Synopsis
Research from Johns Hopkins University indicates that current AI models struggle to grasp the social dynamics and context necessary for effective human interaction, highlighting a significant limitation in AI technology development.Key Takeaways
- AI models lack understanding of social interactions.
- Humans outperform AI in interpreting dynamic scenes.
- AI needs to recognize human intentions for practical applications.
- Research highlights a blind spot in AI model infrastructure.
- AI development is influenced by static image processing capabilities.
New Delhi, April 24 (NationPress) Artificial intelligence (AI) systems are currently unable to grasp the social dynamics and context essential for effective human interaction, as indicated by research from Johns Hopkins University published on Thursday.
The findings reveal that humans outperform contemporary AI models in describing and interpreting social interactions in dynamic environments. This ability is crucial for technologies such as self-driving cars, assistive robots, and other applications that depend on AI systems navigating the real world, according to the researchers from this prestigious US institution.
“For instance, an AI intended for a self-driving car must understand the intentions, goals, and actions of both drivers and pedestrians. It should be able to anticipate which direction a pedestrian is about to move or discern if two individuals are engaging in conversation or preparing to cross the street,” explained Leyla Isik, the lead author and an assistant professor of cognitive science at Johns Hopkins University.
“Whenever AI is required to interact with humans, it is imperative for it to recognize what people are doing. This highlights the current limitations of these systems,” added Isik.
To evaluate how AI models compare with human perception, researchers had human participants observe three-second video clips and rate the features vital for understanding social interactions on a scale from one to five.
The clips showcased individuals either engaging with one another, performing activities side by side, or undertaking solo actions.
Subsequently, over 350 AI models—encompassing language, video, and image systems—were tasked with predicting human judgments regarding the videos and their brain responses to viewing them. For large language models, the AIs were asked to assess concise, human-generated captions.
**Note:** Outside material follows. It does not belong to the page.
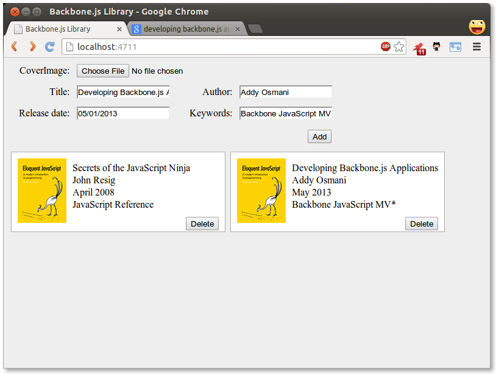Click the yellow smiley face avatar
496x374 pixels.
(477, 27)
The outcomes starkly contrasted with AI’s proficiency in analyzing still images.
“Merely recognizing objects and faces in an image is insufficient. That was merely the first phase of AI development. However, real life is dynamic. We require AI to comprehend the unfolding narrative within a scene. Grasping the relationships, context, and dynamics of social interactions represents the subsequent milestone; this research indicates a potential blind spot in AI model advancement,” elaborated Kathy Garcia, a doctoral student in Isik’s lab.
Researchers speculate that this limitation arises because AI neural networks were modeled after the brain's regions responsible for processing static images, which differ from those that handle dynamic social scenarios.